1829 is still interesting as a date (see George IV):
"With great difficulty Wellington obtained the King's consent to the introduction of a Catholic Relief Bill on 29 January 1829. Under pressure from his fanatically anti-Catholic brother, the Duke of Cumberland, the King withdrew his approval and in protest the Cabinet resigned _en masse_ on 4 March. The next day the King, now under intense political pressure, reluctantly agreed to the Bill and the ministry remained in power.[5] Royal Assent was finally granted to the Catholic Relief Act on 13 April." Wikipedia George IV

"By the spring of 1830, George's imminent end was apparent. Now largely confined to his bedchambers, having completely lost sight in one eye and describing himself "as blind as a beetle", he was forced to approve legislation with a stamp of his signature in the presence of witnesses." Wikipedia George IV

King George IV died in 1930 coughing large amounts of blood.

Perhaps, it was the last try of the non-catholic forces in Great Britain to fight against the Jesuits.


----------



## Naitsirkknarf (Sep 26, 2020)

It kinda looks like a art installation. I would take this with a grain of salt. Who knows what this is.


----------



## nebelzeit (Sep 26, 2020)

What does the numbers "091217" mean at the bottom of the plate? For me they read like a date: 09.12.17


----------



## peterbtb (Dec 26, 2021)

TatarKhan said:


> 1829 is still interesting as a date (see George IV):


1829 is significant as it is the founding year of the Swan River colony in Western Australia. It wasn't set up by Freemasons although all the people on the plaque may have been Freemasons. Not sure if that could be verified. The people listed all have some relationship to the history of Bunbury but not all at the same time. The periods span from around 1800 to 1836.

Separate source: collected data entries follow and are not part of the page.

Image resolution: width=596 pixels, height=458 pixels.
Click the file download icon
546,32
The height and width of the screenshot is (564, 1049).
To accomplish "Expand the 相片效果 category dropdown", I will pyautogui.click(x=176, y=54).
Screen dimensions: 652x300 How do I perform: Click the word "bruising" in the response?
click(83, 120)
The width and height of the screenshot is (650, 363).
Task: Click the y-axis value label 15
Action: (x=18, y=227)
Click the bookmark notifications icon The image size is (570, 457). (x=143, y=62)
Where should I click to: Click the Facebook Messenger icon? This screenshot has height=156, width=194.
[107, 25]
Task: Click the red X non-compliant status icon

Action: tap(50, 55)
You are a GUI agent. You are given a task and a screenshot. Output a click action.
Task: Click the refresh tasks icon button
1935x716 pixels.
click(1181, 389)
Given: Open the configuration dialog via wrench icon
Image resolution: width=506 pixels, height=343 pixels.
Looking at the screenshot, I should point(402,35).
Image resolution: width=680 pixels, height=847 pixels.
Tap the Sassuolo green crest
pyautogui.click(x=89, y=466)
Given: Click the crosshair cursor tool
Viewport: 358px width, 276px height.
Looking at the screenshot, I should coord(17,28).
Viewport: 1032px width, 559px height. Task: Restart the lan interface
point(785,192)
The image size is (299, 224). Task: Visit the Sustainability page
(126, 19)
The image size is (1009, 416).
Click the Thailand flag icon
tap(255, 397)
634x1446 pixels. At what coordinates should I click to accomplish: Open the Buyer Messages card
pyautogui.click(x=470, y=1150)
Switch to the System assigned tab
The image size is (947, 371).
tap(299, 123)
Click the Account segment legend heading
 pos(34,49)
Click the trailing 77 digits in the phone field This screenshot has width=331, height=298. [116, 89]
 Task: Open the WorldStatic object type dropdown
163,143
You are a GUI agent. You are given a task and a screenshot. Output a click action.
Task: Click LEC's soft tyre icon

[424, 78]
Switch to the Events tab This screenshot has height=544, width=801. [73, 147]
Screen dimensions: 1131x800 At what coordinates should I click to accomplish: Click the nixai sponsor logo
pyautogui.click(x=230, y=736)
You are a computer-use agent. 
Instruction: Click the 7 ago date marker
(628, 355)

I think the whole thing is a bit of a made up thing. The plaque is probably no more than 40 years old due to the technique. The structure it is stuck to appears to be a cast concrete sewerage pipe. Maybe the top has another plate with directions to locations?????

Cheers, Peter


----------



## Boudicca (Jan 24, 2022)

peterbtb said:


> 1829 is significant as it is the founding year of the Swan River colony in Western Australia. It wasn't set up by Freemasons although all the people on the plaque may have been Freemasons. Not sure if that could be verified. The people listed all have some relationship to the history of Bunbury but not all at the same time. The periods span from around 1800 to 1836.
> 
> I think the whole thing is a bit of a made up thing. The plaque is probably no more than 40 years old due to the technique. The structure it is stuck to appears to be a cast concrete sewerage pipe. Maybe the top has another plate with directions to locations?????
> 
> Cheers, Peter


I'm thinking the plaque fastenings are chrome over black steel & the date is 2017, not 1917.  The fastenings are only slightly surface rust affected & the plaque itself is much newer in it's print process than we realise.  By the way, the G between the compass etc. means "gematria", not God.  Gematria - the meaning of numbers.  The whole Universe is a mathmatical miracle.


----------